River Protection Bill Runs Dry in the Senate
Call it Washington politics as usual, but the promising North Fork Watershed Protection Act is now stalled out in the US Senate. This bill, championed by Montana Senator Walsh, would protect the North Fork of the Flathead River from extractive development, reciprocating Canada’s protections for the portion of the river on their turf. There is huge public support for river protections in Montana, and the bipartisan bill, supported by environmentalists and oil companies alike, even passed the hurdle of the House. But it is now “on hold” in the Senate, thanks to Senators from Texas, Pennsylvania and Oklahoma. It seems as though the proponents’ strategy backfired—they tried to pass the bill by unanimous consent, but now that one or more Senators object, it requires 60 votes to overturn the hold. Naturally, some challenged those that blocked the bill to find the Flathead on a map. By way of explanation, one of the objectors mumbled something about limiting protections to only 20 years and transferring the land to the state of Montana first – totally missing the point on both fronts.

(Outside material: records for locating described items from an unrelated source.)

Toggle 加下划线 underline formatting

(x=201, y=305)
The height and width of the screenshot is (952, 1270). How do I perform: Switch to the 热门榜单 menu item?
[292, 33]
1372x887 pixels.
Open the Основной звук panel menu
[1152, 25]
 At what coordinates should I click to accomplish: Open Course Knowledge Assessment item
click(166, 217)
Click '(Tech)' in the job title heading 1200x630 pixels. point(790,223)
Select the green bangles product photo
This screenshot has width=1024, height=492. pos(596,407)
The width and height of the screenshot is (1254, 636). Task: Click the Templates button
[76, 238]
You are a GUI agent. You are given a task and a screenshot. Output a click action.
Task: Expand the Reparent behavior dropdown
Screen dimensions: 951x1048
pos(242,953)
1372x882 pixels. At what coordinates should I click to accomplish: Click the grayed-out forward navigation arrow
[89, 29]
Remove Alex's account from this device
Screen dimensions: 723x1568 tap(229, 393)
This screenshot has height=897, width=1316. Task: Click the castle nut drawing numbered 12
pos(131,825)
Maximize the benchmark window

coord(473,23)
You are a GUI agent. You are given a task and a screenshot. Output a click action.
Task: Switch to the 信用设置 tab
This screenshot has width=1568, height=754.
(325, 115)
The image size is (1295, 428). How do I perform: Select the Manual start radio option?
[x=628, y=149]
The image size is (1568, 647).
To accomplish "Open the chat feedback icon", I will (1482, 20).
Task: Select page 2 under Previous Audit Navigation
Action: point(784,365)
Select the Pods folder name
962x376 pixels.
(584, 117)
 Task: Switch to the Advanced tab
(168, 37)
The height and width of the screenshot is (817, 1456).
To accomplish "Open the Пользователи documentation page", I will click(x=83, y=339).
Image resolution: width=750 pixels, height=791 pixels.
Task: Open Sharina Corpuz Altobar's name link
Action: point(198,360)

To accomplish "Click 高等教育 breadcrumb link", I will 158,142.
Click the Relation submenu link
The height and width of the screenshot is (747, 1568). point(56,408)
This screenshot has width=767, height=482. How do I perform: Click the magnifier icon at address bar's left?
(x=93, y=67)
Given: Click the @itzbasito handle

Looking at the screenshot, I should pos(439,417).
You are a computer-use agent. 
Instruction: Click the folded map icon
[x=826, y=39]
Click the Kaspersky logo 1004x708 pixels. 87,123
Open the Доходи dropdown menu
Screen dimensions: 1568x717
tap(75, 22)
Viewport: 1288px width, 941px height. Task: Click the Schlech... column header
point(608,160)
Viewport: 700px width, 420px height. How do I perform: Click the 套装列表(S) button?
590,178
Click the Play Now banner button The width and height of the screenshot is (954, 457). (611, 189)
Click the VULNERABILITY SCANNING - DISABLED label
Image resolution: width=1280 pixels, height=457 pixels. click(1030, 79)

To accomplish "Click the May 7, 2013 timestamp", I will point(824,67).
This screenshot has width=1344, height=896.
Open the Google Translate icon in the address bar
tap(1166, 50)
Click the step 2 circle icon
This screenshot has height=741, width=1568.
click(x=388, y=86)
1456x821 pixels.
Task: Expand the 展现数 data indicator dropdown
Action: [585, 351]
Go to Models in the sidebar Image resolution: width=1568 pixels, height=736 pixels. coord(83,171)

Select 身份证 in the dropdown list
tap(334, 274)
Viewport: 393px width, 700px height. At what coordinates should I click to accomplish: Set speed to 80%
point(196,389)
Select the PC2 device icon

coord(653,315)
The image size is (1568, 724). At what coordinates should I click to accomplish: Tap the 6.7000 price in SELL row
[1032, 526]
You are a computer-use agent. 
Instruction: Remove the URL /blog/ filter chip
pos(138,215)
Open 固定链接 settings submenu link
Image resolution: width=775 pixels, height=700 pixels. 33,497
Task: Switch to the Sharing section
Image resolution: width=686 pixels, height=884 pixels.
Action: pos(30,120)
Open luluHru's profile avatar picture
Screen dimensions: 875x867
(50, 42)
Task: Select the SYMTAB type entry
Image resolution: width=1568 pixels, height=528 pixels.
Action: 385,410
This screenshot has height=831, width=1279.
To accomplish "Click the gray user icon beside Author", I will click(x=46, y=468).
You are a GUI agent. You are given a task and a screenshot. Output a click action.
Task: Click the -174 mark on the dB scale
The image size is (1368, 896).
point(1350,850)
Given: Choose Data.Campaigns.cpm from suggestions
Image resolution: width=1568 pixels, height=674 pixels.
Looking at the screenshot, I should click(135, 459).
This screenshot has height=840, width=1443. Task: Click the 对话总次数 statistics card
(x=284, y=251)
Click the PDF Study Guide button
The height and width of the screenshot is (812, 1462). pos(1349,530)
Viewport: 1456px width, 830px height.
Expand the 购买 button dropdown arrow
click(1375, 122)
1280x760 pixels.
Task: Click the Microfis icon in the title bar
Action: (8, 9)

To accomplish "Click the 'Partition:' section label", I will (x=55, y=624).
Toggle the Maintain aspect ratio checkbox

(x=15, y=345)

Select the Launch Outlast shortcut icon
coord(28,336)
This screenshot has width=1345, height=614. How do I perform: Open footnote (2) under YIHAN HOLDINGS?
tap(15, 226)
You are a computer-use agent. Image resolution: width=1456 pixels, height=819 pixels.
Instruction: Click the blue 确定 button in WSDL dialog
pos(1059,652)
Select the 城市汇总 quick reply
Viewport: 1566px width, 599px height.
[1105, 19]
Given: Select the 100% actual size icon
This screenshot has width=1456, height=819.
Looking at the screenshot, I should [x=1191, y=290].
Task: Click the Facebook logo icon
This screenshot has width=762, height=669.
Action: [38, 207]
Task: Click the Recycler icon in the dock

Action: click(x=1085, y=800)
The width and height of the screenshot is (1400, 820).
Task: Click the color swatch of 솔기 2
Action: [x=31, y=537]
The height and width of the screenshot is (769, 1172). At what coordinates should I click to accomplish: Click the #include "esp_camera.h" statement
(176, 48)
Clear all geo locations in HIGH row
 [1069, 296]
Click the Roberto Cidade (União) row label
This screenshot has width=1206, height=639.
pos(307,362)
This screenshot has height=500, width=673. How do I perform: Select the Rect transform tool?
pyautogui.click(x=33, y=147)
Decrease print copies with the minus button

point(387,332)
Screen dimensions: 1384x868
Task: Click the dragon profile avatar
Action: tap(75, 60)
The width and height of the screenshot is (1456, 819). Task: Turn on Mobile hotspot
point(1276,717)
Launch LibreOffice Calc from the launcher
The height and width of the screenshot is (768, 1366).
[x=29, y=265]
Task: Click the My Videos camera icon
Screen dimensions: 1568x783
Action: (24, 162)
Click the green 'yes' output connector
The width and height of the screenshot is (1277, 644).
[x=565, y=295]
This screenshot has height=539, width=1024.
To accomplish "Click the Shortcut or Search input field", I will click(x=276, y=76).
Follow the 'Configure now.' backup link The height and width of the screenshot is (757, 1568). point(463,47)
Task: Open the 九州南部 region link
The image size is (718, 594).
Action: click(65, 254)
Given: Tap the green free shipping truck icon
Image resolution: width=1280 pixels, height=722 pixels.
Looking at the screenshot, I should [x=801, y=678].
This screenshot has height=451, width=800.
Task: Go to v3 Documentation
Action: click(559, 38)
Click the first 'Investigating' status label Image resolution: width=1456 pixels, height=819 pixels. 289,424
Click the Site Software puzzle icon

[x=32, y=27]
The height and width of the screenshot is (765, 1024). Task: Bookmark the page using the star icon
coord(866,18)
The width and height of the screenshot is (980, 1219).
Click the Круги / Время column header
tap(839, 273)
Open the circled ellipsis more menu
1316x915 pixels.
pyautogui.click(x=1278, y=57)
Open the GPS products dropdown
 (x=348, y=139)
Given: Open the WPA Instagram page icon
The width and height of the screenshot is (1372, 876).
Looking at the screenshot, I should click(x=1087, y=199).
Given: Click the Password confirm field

The tragedy here is politics getting in the way of good outdoor policy. Rather than considering the merits of protecting this place, those that control its destiny are looking at the mid-term elections. All this is complicated by the fact that the champion for the bill in the House, republican Representative Daines, is challenging Walsh, a democrat, for his Senate seat. All the talk of how noncontroversial and bipartisan this bill is will be nothing more than hot air out of Washington, unless some can look beyond the next election cycle and pass permanent protection for the North Fork.
Bundy’s Last Stand
Public land stories aren’t always on cable news, but combine Federal land management, cows, desert tortoises, state’s rights and armed militias with names like Cliven Bundy and Bunkerville, and it’s just too good to pass up. Long story short, a Nevada rancher stopped paying his grazing fees 20 years ago, which now total about $1 million. After multiple court orders, the BLM began to “impound” his trespassing cattle last week. Then, it all hit the fan. Spun up by media outlets and even elected officials, protestors and armed militias from across the West poured in. For their safety and the safety of others, the BLM backed down and released the cows – an understandable reaction when there are Idahoans aiming AR-15s at officers. Now, there is a moment of relative calm. Many want to make this a debate about state’s rights and Federal ownership of public lands, but there really isn’t any legal ground for them to stand on. The argument that the Bundy family pre-dates the BLM and therefore has rights rings especially hollow, not least to Native Americans. Besides, Mr. Bundy is not a movement (despite having 14 children and 52 grandchildren). He is simply one man not paying his way, unlike legions of law-abiding ranchers, outfitters and others that pay to use public lands. This certainly isn’t the last word from the Bundy Ranch.